Context. Patients now live well into adulthood surviving diseases with pediatric onset. The size and financial impact of this growing population is unknown.

Objective. To describe the demographics of adult inpatients in pediatric facilities and to assess the financial impact of providing care for these patients on freestanding children’s hospitals.

Design and Data Sources. An observational study using the Pediatric Health Information System, a proprietary database available to Child Health Corporation of America member hospitals, covering years 1994–1999. These data reflect inpatient services and exclude outpatient encounters and adult patients transitioned to adult providers. National estimates of the number of adult survivors of pediatric illness and the financial impact of care were calculated.

Hospitals with >100 discharge events for patients ≥age 21 in 1999, and having both clinical and financial data in the dataset, assured an adequate sample size to discern resource utilization. Both 18 and 21 were used as lower limits of adult age to reflect common definitions of legal majority (age 18) and common pediatric practice (age 21). We truncated the data at age 64 to exclude patients eligible for Medicare.

Results. Ten hospitals representing all geographic regions of the United States were used for an in-depth analysis of financial impact during 1999. Six of 10 had data for 1994–1999 to describe trends over time. The number of patients admitted over the 6-year period increased, as did average and total adjusted charges. In 1999, 3863 patients 18 to 64 years old incurred 5051 discharge episodes and total charges of $134.5 million. Of these, about half (1785) were ≥21 with charges of $66 million. Of the hospitals’ total discharges and financial charges, on average 2.1% and 3.1%, respectively, were from the inpatient care of patients 21 to 64 years old. Forty percent of patients receive public aid. Extrapolating from census data, up to 15 000 patients ≥21 years annually may seek inpatient care in part at children’s hospitals, with charges exceeding $500 million. The 3 most common diagnostic groups to be admitted were those with cystic fibrosis, mental retardation or cerebral palsy, and congenital heart disease.

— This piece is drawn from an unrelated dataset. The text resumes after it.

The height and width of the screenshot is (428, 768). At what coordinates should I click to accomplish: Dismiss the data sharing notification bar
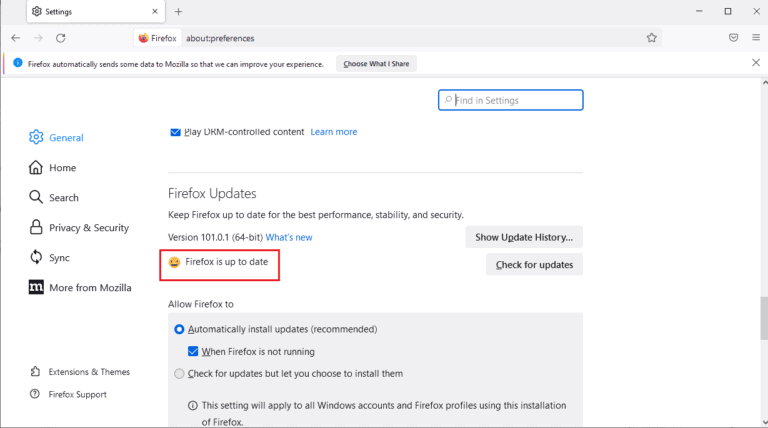(x=755, y=63)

Conclusions. We describe a subset of adults who have survived diseases of pediatric onset. We focused on the portion of that population that obtains at least some inpatient care at a children’s hospital. The data reported here can be used to set a lower boundary for the size of this population, and thereby provide valuable data for health planners as well as clinicians. If one includes estimates of expenses across the continuum of care, the financial impact of this growing population is substantial. Public policy discussions should include the medical, psychological, social, and financial needs of this population.